** Reading passage follows **
Furthermore, gaining precise insights into the distribution of the target variable within the dataset is imperative. Our analysis of the BRFSS data unveiled a notable class imbalance, as depicted in
Figure 2. Merely 8.1% of the surveyed population reported a diagnosis of heart disease, accentuating the challenge of class imbalance in our modeling endeavors. Such imbalance may predispose the model towards the majority class of non-CVD cases, potentially compromising its efficacy in identifying high-risk patients. Addressing this imbalance is paramount to mitigating bias and enhancing model performance in risk prediction.
Afterwards, we conducted a correlation analysis, which shed light on the intricate relationships between various features and the risk of developing CVD. One notable observation is the negative correlation between general health and both heart disease and diabetes. This suggests that individuals who rate their general health poorly are more prone to developing one or both diseases, underscoring the importance of overall health status in disease prevention.
Similarly, the negative correlation observed with exercise implies that engaging in regular physical activity may contribute to reducing the risk of developing CVDs. This aligns with established knowledge emphasizing the benefits of exercise in promoting cardiovascular health.
On the other hand, the positive correlation between age category and the target variable is unsurprising, as age is a non-modifiable risk factor strongly associated with increased CVD incidence. This underscores the importance of age as a critical determinant in assessing cardiovascular risk.
The identified influential features for prediction, including general health, age category, diabetes, arthritis, and exercise, resonate with existing research in the field of CVDs. These factors have been consistently recognized as significant contributors to CVD risk and progression.
Overall, these findings provide valuable insights into the factors influencing CVD risk and serve as a foundation for developing predictive models aimed at early detection and prevention strategies in cardiovascular health management.
2.3. Data Wrangling
Data wrangling serves as the foundational step in the journey from raw data to meaningful insights and actionable outcomes. In this chapter, we focus on the intricate process of data preprocessing and feature engineering, essential components of preparing datasets for analysis and modelling. Data wrangling encompasses a series of tasks aimed at transforming raw data into a format conducive to analysis, addressing issues of quality, consistency, and relevance.
2.3.1. Data Preprocessing
The subsequent phase involved the preprocessing of the dataset, aiming to render the data as more compatible with ML algorithms and conducive to modeling. Notably, the dataset exhibited no missing values, and its output was binary, categorizing individuals as either unaffected by heart disease (labeled 0) or reporting its presence (labeled 1). Initially, 80 duplicated observations were identified and removed to mitigate potential noise and inaccuracies. While outliers were detected in variables such as weight, height, and Body Mass Index (BMI), they were deemed as extreme yet potentially meaningful values and were retained within the dataset. Additionally, normalization of input features was performed using MinMaxScaler, ensuring that all features fell within the range [0, 1] to facilitate a uniform contribution to model fitting and prevent bias stemming from varying scales.
** End of Reading passage **
Task requirements >> Resume the passage on preparing the BRFSS heart disease data for modeling, writing on from its final sentence.
** Provided data follows **
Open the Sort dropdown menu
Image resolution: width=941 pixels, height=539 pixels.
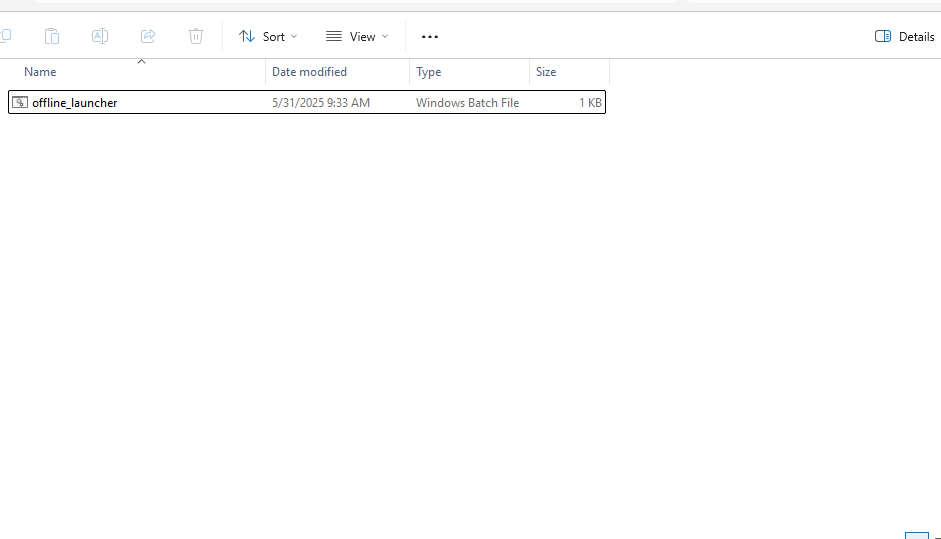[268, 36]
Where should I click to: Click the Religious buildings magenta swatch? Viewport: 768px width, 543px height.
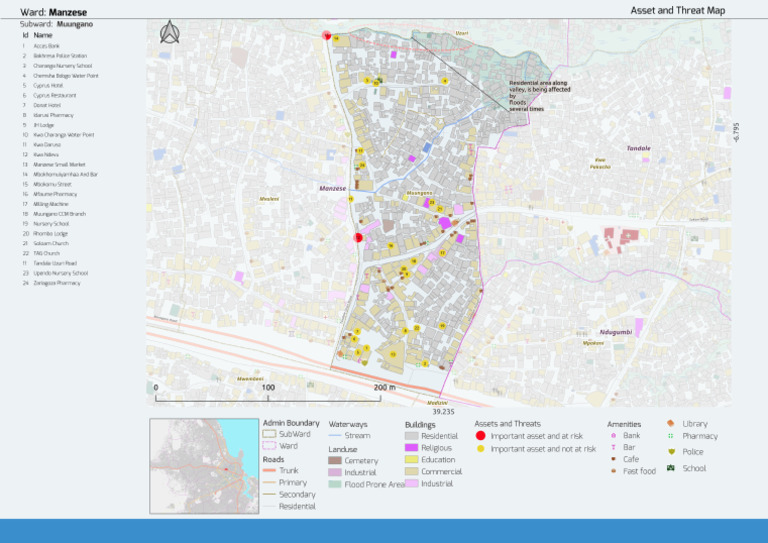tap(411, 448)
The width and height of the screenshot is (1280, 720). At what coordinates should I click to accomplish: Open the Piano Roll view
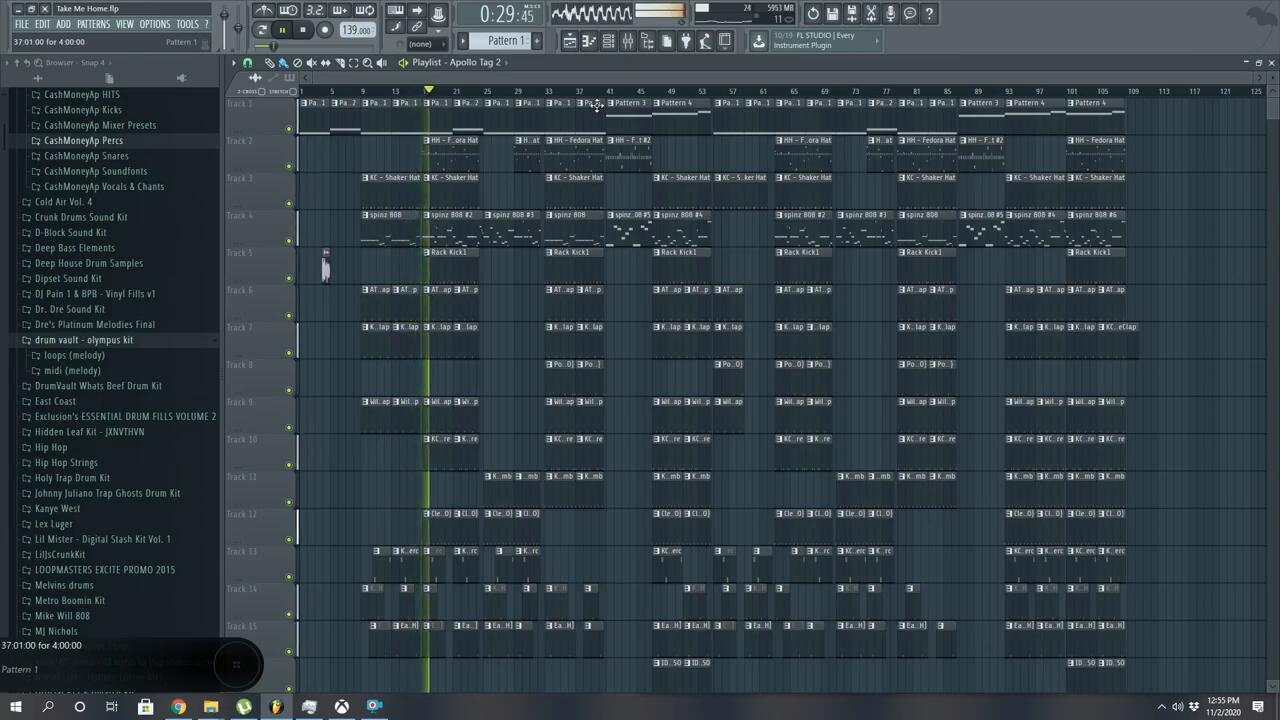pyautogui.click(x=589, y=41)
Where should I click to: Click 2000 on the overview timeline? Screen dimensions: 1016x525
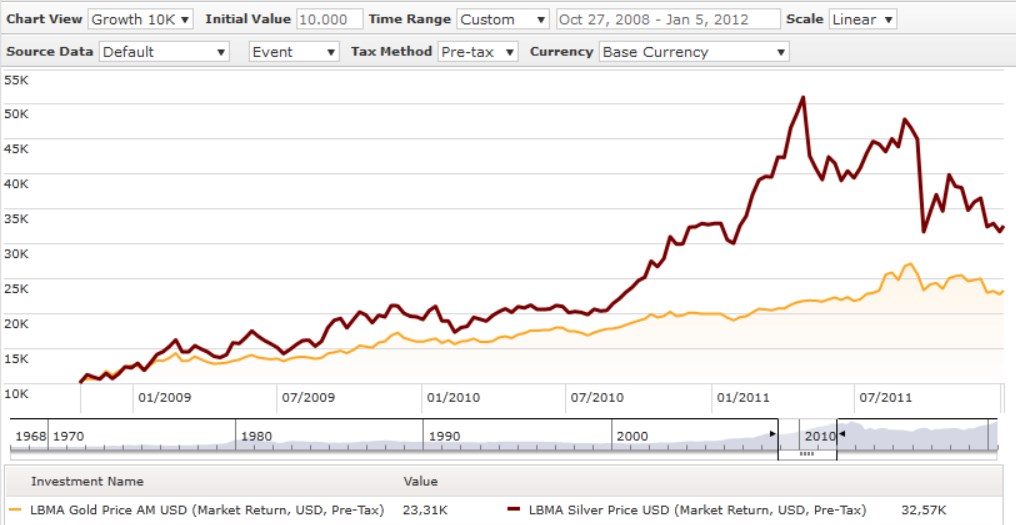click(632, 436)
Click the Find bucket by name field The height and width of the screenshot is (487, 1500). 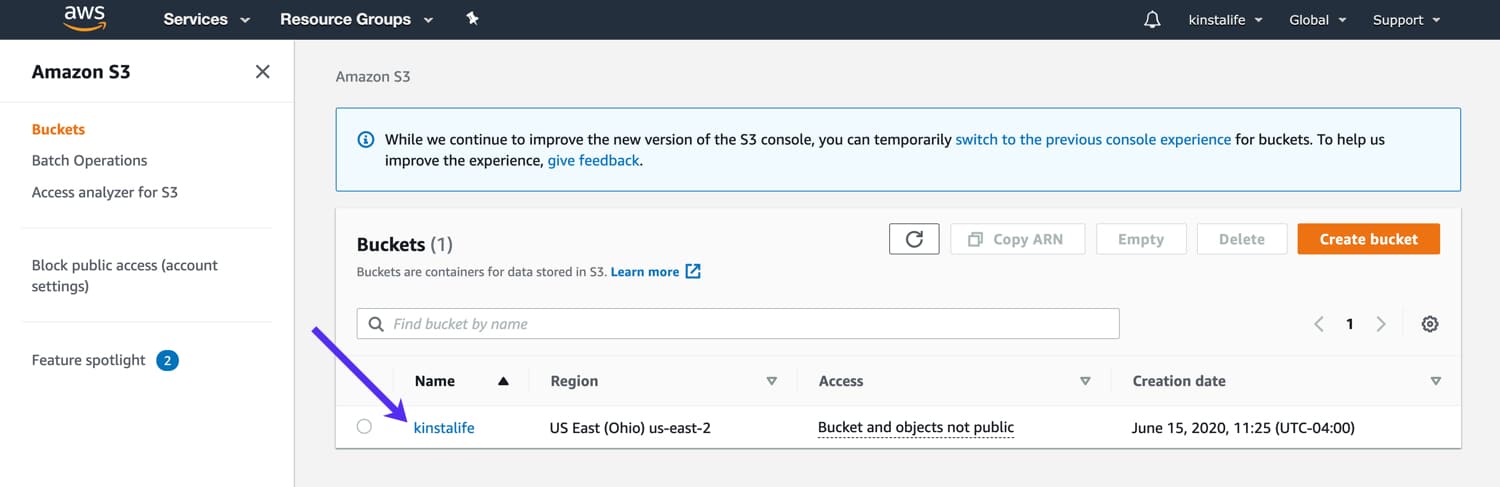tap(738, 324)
** End of Provided data **
** Provided data follows **
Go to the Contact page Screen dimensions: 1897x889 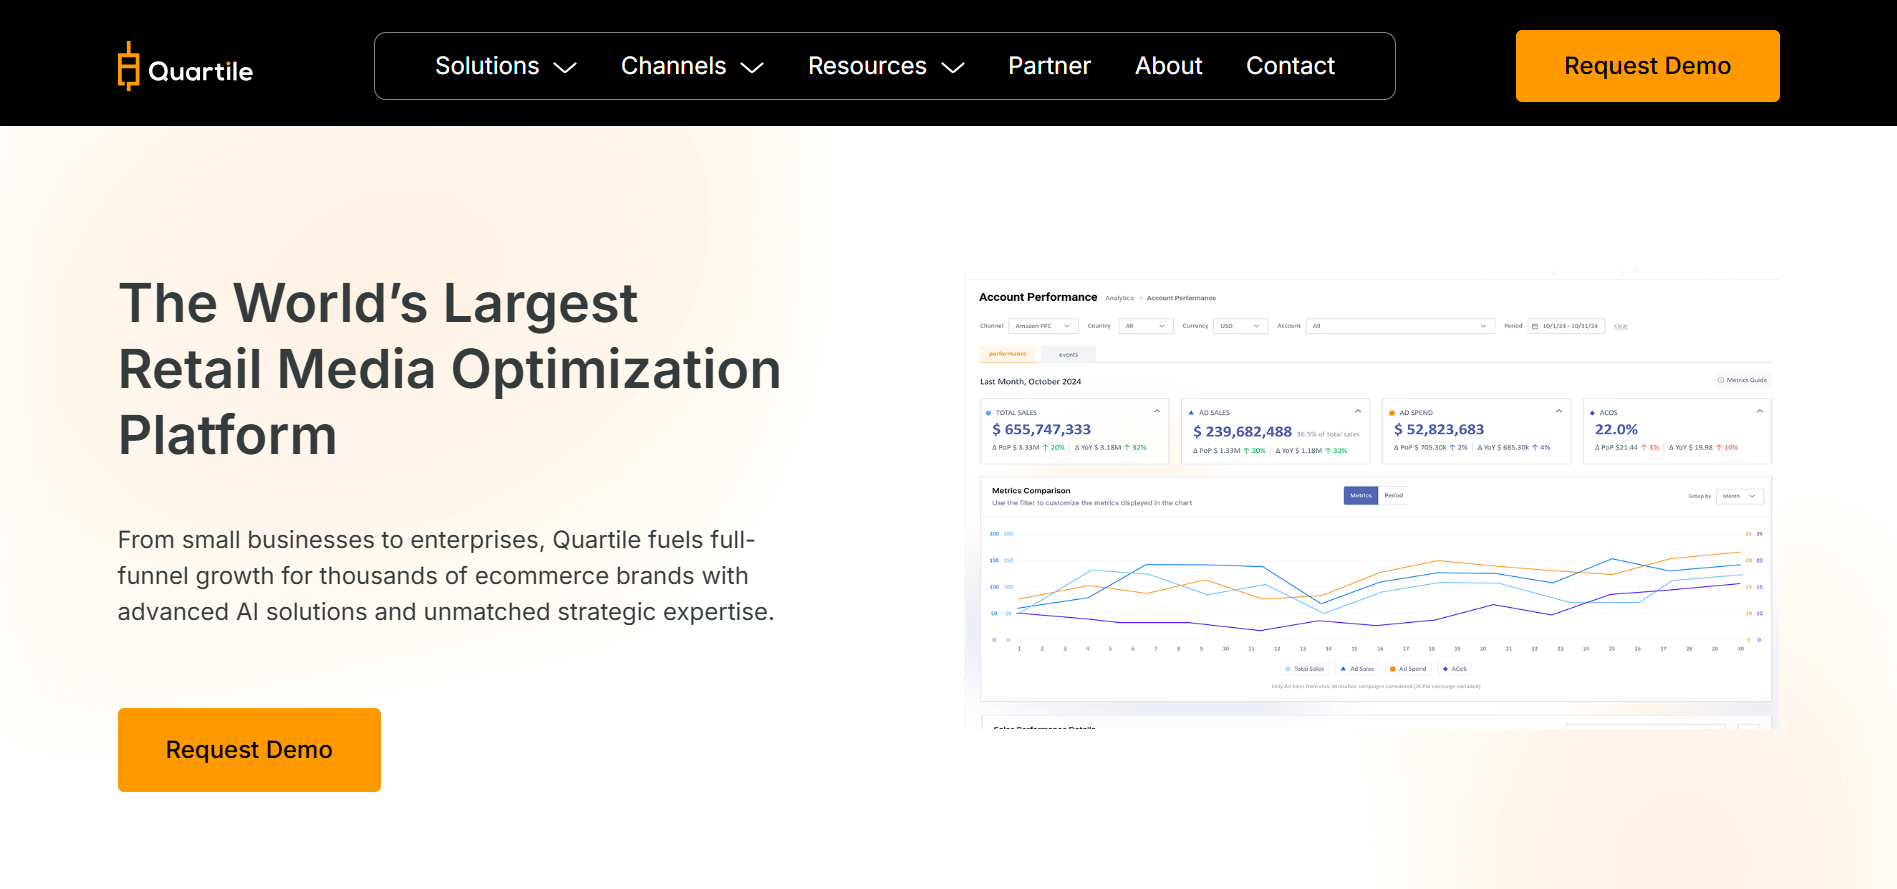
** End of Provided data **
** Provided data follows **
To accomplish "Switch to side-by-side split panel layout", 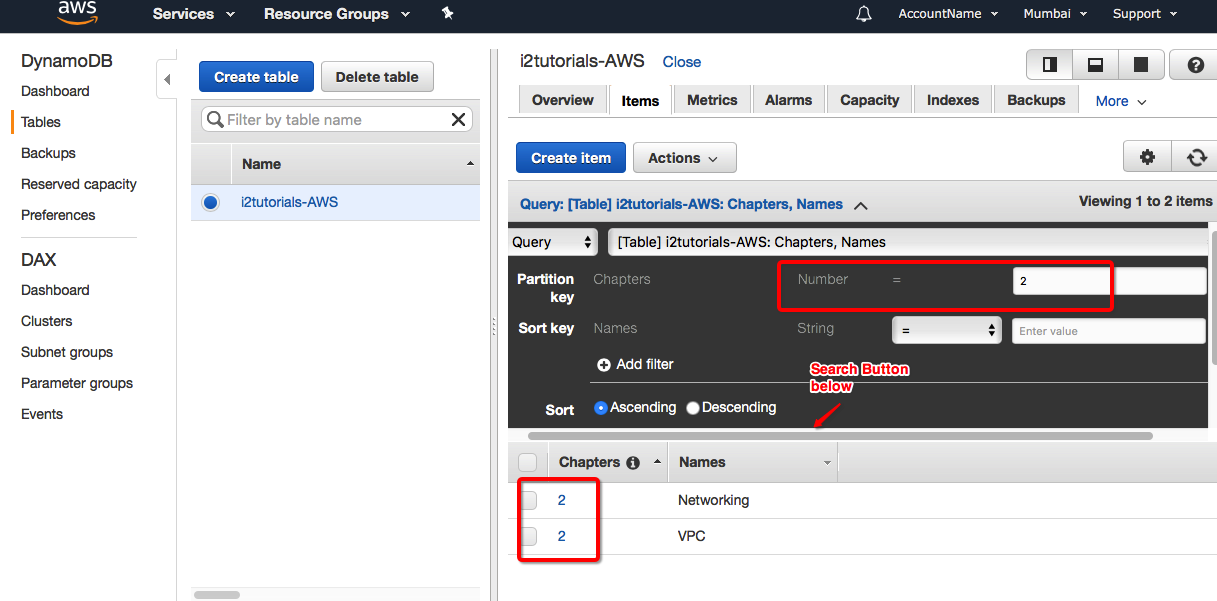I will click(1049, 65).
** End of Provided data **
Your response >>
2.3.2. Feature Engineering
Subsequently, we engaged in feature engineering to augment the informativeness and relevance of the data for our predictive objectives. Initially, binning was applied to the “BMI” feature to facilitate interpretability, categorizing BMI values into underweight, healthy weight, overweight, and obese ranges [
1,
37].
Binning continuous variables like BMI can help mitigate the impact of outliers and non-linear relationships, making the data more amenable to modelling techniques that assume linearity or require categorical inputs. Furthermore, we devised a composite variable labelled “Overall_Diet”, which quantifies an individual’s dietary habits by considering the consumption of green vegetables, fruits, and fried potatoes. The inclusion of fruits and vegetables contributes positively to the score, while fried potato consumption detracts from it.
In an effort to discern potential correlations between individual habits and heart disease development, the feature “Substance_Use” was introduced, encapsulating the interaction between smoking and alcohol consumption. Notably, a modified mapping was employed for the smoking variable, with smokers being assigned a value of “−1” and non-smokers designated as “0”, thereby accentuating higher negative values for individuals engaging in both tobacco and alcohol use.
Further preprocessing steps involved converting features such as Heart_Disease, Skin_Cancer, Other_Cancer, depression, arthritis, Smoking_History, and exercise from Yes/No values to binary format. Additionally, ordinal features like General_Health, BMI_Category, and Age_Category underwent label encoding to retain their ordinal nature, while categorical nominal features such as sex and diabetes were subjected to one-hot encoding to prevent the model from inferring spurious relationships between categories.
2.4. Resampling Techniques
In the domain of data-driven decision making, the significance of data quality and integrity cannot be overstated. The efficacy of predictive models, irrespective of their application domain, heavily hinges on the quality of the data they are trained on. A prevalent challenge encountered in real-world datasets is data imbalance, which poses a substantial obstacle to achieving accurate predictions and robust model generalization. Data imbalance manifests when the distribution of classes within the dataset is highly skewed, with one class significantly outnumbering the others. Traditional ML models often struggle with imbalanced data, exhibiting a tendency to prioritize the majority class while potentially overlooking crucial patterns within the minority class.
To tackle the issue of imbalanced datasets, resampling techniques have emerged as a widely adopted strategy. Resampling involves the manipulation of dataset instances, typically through under sampling of the majority class and/or oversampling of the minority class. The primary aim of this section is to offer a comprehensive insight into various resampling techniques that have proven effective in addressing the imbalance challenge.
These techniques encompass methodologies such as the Synthetic Minority Oversampling Technique (SMOTE), SMOTE combined with edited nearest neighbors (SMOTE-ENN), SMOTE combined with Tomek links (SMOTE-Tomek), and Adaptive Synthetic Sampling (ADASYN).
2.4.1. Synthetic Minority Oversampling Technique (SMOTE)
SMOTE stands out as an oversampling technique designed to generate synthetic samples for the minority class. Unlike random oversampling, which can lead to overfitting, SMOTE operates within the feature space, creating new instances through interpolation between closely positioned positive instances.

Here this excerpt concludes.